Because virtually all remaining coal-fired plants were in compliance by 2017, the reinstatement of the standards’ legal underpinning would have no immediate practical effect, although it could thwart a coal company’s lawsuit targeting the actual emission limits (Greenwire, Aug. 24, 2020). Utilities opposed the Trump administration’s rollback out of fear that it would limit their ability to get state regulators approval to charge customers compliance costs.

The two sides are divided on whether or not the existing standards should be increased. After a statutorily required review, Trump administration determined that the status quo was adequate. This decision was supported by power producers, but opposed by environmental and public-health advocates. The rule proposes that the EPA will seek feedback to reconsider its decision.

Dominique Browning, director at Moms Clean Air Force, stated in a statement that parents should not be relieved.

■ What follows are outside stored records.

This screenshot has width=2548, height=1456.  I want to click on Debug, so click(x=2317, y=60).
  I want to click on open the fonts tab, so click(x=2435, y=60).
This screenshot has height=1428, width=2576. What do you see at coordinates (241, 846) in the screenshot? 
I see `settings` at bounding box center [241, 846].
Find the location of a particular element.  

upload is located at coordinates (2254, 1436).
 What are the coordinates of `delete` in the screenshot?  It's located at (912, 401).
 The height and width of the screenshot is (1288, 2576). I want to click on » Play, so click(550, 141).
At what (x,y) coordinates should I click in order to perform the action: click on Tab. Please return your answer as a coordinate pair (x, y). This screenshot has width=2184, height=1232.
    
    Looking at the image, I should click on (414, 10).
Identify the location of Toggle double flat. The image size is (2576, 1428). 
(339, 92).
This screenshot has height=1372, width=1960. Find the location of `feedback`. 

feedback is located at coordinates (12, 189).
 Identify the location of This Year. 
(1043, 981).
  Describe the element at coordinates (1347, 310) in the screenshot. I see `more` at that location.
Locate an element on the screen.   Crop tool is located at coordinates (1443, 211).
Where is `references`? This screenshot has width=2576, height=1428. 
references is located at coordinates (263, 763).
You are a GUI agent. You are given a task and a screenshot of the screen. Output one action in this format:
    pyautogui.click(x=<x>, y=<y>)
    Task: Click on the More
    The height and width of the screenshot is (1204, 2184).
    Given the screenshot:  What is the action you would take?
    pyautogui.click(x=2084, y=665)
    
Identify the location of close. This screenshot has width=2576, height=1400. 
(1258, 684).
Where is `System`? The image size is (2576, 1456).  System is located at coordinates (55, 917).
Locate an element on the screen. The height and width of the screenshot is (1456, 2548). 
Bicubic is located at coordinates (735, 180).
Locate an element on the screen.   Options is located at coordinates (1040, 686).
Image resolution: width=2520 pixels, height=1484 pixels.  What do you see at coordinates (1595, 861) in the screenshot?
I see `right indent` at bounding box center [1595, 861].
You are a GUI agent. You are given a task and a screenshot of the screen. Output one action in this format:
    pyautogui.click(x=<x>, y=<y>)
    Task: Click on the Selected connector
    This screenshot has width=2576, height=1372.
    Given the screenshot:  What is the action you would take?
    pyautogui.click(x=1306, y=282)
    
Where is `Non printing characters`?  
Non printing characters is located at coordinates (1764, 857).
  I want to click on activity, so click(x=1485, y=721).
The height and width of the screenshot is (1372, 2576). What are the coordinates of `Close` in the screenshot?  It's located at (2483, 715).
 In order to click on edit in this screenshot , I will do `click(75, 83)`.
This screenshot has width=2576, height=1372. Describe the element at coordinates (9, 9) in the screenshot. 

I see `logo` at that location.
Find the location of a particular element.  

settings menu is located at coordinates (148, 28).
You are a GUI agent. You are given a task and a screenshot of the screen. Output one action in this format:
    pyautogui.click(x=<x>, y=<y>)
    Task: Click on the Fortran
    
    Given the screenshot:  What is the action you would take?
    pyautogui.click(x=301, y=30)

Not when coal plants continue emitting dangerous quantities of hazardous pollution, including 33,000 lbs of mercury every year.

Capitol Hill has seen a lot of silence from members of Congress who once championed or fought the standards. Tom Carper, D-Del., Senate Environment and Public Works Chair.).

Carper stated last week that MATS had been successful in reducing power plant emissions. However, the previous administration failed science in its attempts to reverse these protections.

We can now breathe a bit easier knowing that the EPA will stick with what we all know: Clean air is vital to healthy communities, and a thriving economic system.